That's not to say there's anything wrong with the production. Set in a 1930s Europe, the production captures the tension of an approaching war and the politicking going on behind the scenes as a nation attempts to deal with its internal squabbles while simultaneously preparing itself to face the world. This is most clear as Mark Hadfield's Cardinal prepares himself to take on an active role in the conflict, adopting a uniform reminiscent of Italian fascists and wearing it with ease.
Freestone's production is centred around three fine performances. Aislin McGuckin's Duchess is a complex and inviting figure, seductive in her early scenes with Antonio and independent throughout. With Antonio she shows a confidence and allure that is entertaining even as it illustrates her immediate dominance over her environment; her recourse to mockery of her social status only serves to reaffirm it, to Antonio's pleasure. Her gradual unravelling at the hands of her brothers is realised extremely effectively, particularly in the scene of the madmen torturing her. Surrounded by singing, staring men in straitjackets, some of whom escape their confines and run straight at her, she is reduced to a sobbing wreck, yet still with a strained dignity that allows us to see her resolve even as it is tested to breaking point. Her final death, stretched out on the floor as two men pull long cords around her neck, leaving her splayed centrestage, is particularly traumatic.
Tim Steed gives an intense performance as Ferdinand, brooding and internalised, but lashing out at those around him. As the lycanthropia takes over, he becomes ever more dissociated from those around him, culminating in a fascinating image as he lies splayed across the floor promising that he will escort snails. Without moving into full animalistic performance, Steed's take on Ferdinand served to gradually dehumanise the character, turning him into a physical being barely capable of relating to those around him.
The play is dominated, however, by Tim Treloar's Bosola. Always active, Bosola's busy industry keeps him the centre of attention whenever he is on stage. Treloar kept a delicate balance throughout between the self-interested confidence that allows the character to be so useful to the play's sundry villains, and a compelling personal integrity that emerges particularly in his emotional breakdown over the Duchess's body. Physically formidable, and with a confidence of voice that enhanced his presence, the battle becomes almost one of equals as he takes on his superiors.
In some ways, that is perhaps the problem. With so many dominant men throughout the play, there is less range and variety of pace and tone than there could have been. This is perhaps one of the rare times when the screen aspect of Stage on Screen does not lend itself to nuance; with the actors performing to the live audience, the stage projection of their voices and gestures neuters the variation on the more intimate medium, giving an impression of uniform confidence and volume when clearer arcs for the characters would be desirable.

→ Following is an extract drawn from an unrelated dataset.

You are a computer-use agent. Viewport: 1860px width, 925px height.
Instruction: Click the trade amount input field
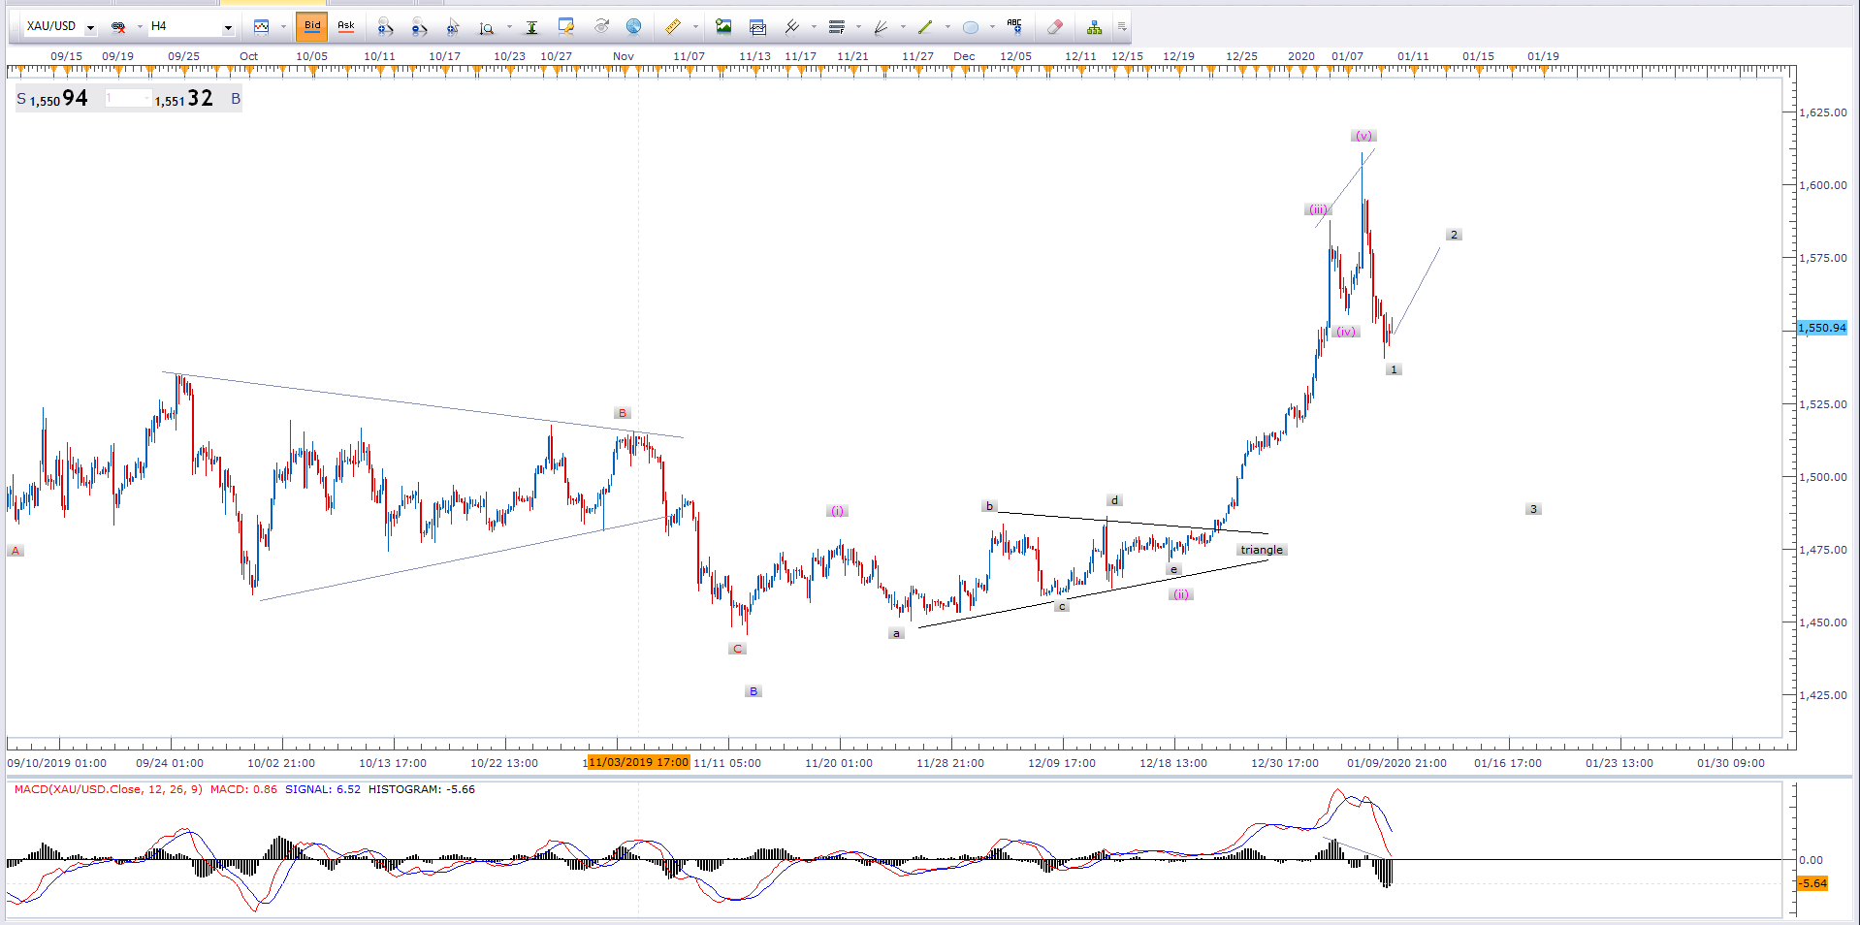click(x=127, y=99)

Nonetheless there is a great deal to enjoy here. The messy deaths of the Duchess's children, including one stabbed in a pram, are particularly disquieting; but the Echo scene, as Edmund Kingsley defies superstition and then shivers at the pertinent replies of the Duchess-like Echo, manages to both chill and move. Brigid Zengeni's Julia was also strong, barely able to keep her hands of Bosola as she ripped his shirt off during their love scene, and shocked as she tasted something unfortunate on the Cardinal's Bible before he shoved the book into her face and practically smothered her with it.
My disappointment with the production as a whole comes from its entirely predictable nature; it's a faithful, straightforward and fairly obvious interpretation. That is also its strength; we lack a good teaching resource for Malfi, and Stage on Screen's production fills a necessary gap. The formality of its setting and the consistent quality of the performances make this a slightly earnest enterprise, but thoroughly worthwhile in its scope, and the production works as a tragedy of intrigue and coiled tension.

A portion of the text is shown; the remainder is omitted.